## Begin Records shown

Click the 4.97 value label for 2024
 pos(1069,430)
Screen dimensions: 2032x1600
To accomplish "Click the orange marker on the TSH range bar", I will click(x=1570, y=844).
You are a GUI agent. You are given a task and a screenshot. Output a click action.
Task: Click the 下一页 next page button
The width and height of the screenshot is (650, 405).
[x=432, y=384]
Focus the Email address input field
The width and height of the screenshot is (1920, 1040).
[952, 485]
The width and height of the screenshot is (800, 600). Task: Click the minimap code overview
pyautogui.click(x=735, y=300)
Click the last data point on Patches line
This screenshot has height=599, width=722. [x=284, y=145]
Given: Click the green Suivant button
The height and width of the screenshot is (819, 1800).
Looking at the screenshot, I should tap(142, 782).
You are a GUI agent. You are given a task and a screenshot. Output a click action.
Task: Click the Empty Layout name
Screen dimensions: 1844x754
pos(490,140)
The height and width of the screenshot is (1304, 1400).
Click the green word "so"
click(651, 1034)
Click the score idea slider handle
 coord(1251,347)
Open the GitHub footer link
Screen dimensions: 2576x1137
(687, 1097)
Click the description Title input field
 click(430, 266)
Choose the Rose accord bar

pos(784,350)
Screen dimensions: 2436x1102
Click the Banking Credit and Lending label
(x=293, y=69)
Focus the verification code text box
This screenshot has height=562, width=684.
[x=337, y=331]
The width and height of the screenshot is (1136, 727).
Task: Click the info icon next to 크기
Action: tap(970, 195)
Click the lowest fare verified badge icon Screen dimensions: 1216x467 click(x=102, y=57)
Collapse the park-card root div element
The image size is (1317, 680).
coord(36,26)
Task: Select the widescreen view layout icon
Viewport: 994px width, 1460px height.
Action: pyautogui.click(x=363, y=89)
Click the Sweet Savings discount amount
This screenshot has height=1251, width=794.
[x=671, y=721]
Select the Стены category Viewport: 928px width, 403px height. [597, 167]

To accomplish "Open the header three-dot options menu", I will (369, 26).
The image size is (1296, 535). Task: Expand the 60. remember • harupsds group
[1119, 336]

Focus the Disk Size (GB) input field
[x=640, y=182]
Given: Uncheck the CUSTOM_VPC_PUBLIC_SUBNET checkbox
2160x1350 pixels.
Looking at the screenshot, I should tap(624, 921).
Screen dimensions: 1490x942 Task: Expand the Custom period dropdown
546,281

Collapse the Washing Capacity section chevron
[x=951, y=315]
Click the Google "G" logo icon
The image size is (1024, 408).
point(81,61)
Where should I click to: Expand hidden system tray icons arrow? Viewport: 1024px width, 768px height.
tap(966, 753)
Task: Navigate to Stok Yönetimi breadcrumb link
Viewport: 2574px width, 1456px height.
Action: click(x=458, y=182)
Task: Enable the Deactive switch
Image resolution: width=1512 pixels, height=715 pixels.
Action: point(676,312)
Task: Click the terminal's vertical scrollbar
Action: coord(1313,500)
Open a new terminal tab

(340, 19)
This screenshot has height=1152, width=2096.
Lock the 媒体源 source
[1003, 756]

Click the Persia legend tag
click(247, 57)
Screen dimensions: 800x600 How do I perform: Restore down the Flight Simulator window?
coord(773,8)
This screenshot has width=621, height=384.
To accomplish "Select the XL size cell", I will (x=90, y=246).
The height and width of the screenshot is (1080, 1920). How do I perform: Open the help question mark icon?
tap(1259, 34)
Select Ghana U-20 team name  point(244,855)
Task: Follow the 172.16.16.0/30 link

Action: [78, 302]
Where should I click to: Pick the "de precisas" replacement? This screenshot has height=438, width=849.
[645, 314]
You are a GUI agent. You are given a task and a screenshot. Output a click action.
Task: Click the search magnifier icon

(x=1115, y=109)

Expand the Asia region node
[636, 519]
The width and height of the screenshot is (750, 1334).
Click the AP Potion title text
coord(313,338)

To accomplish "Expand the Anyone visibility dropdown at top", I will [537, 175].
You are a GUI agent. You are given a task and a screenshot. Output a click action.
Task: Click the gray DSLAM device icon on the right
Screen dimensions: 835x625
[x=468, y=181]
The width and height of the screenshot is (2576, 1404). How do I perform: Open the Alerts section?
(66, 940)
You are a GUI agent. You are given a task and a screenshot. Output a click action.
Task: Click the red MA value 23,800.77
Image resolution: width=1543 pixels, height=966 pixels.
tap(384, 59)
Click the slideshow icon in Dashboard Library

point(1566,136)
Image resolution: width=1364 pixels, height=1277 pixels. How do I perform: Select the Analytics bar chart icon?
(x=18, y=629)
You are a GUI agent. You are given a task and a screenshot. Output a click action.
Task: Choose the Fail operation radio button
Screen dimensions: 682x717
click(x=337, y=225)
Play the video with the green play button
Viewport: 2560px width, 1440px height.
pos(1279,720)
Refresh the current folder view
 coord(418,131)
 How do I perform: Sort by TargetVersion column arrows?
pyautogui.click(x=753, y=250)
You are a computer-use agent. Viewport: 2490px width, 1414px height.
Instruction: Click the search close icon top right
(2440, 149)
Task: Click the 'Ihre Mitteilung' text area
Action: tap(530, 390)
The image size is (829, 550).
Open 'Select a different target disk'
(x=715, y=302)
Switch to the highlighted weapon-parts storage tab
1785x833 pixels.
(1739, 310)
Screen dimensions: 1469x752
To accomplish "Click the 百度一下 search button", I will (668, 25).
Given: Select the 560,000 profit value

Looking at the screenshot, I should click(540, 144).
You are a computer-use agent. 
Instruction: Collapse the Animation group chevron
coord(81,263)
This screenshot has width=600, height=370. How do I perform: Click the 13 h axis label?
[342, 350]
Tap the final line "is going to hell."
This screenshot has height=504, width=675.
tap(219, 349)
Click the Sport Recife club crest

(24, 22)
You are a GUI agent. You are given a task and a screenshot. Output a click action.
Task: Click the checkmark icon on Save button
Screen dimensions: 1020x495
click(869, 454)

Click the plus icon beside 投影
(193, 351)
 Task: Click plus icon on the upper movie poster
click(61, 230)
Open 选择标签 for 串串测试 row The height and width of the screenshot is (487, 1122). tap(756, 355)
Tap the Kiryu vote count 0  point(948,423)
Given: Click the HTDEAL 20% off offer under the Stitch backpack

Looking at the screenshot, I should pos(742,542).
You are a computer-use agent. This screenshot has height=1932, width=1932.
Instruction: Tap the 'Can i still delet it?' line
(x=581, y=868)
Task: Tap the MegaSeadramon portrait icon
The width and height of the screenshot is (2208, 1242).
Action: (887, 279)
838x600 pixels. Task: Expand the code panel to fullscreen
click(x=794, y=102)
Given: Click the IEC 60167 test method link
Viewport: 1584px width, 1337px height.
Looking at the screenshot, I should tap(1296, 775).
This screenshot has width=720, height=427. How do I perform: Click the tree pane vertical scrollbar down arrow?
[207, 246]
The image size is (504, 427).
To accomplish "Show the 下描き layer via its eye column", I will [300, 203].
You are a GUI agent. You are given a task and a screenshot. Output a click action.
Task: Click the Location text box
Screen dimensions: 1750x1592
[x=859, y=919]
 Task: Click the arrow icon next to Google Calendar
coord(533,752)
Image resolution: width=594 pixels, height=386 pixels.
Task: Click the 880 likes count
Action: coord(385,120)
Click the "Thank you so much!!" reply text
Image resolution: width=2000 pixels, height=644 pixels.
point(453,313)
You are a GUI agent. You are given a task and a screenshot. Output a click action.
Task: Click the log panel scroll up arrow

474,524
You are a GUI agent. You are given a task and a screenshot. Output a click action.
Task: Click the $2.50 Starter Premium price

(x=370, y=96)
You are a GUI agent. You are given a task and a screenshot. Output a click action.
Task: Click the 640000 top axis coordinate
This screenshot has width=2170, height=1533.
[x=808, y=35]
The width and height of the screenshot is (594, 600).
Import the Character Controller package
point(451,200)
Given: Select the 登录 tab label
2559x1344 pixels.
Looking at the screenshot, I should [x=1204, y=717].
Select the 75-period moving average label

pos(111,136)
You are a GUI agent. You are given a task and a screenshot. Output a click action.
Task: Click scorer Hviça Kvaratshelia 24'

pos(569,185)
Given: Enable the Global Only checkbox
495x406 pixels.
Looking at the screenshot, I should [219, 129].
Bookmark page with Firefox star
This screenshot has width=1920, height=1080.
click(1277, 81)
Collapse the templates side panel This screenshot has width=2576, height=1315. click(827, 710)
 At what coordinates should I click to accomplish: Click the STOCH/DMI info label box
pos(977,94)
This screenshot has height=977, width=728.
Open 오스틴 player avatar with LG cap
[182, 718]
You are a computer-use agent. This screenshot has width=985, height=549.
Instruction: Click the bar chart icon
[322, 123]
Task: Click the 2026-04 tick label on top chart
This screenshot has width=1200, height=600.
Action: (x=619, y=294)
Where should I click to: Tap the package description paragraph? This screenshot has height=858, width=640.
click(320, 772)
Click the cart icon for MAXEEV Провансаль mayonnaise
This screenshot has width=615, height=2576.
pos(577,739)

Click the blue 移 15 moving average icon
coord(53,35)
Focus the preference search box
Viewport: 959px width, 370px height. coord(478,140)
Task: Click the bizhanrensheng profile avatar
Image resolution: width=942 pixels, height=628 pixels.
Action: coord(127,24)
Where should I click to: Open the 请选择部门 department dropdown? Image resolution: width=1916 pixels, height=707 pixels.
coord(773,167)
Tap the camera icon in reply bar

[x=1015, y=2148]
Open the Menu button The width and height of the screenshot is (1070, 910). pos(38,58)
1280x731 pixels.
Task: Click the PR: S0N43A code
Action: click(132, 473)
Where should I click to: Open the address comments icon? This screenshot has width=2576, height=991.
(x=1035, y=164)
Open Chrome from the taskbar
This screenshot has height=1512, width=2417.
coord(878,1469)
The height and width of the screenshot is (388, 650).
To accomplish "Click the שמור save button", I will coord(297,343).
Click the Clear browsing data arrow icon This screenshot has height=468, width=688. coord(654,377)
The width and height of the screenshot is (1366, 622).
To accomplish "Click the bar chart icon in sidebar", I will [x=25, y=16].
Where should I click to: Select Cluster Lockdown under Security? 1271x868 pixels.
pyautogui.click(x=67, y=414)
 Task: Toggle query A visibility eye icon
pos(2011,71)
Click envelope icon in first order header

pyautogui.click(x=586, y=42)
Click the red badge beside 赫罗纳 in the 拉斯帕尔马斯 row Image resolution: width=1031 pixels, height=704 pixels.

## End Records shown

= Problem details =
Write out the entries as a numbered list, skipping blank lines. Begin at the line that has "The width and height of the screenshot is (594, 600)." and end with the line that has "point(451,200)".

= Result of the exercise =
1. The width and height of the screenshot is (594, 600).
2. Import the Character Controller package
3. point(451,200)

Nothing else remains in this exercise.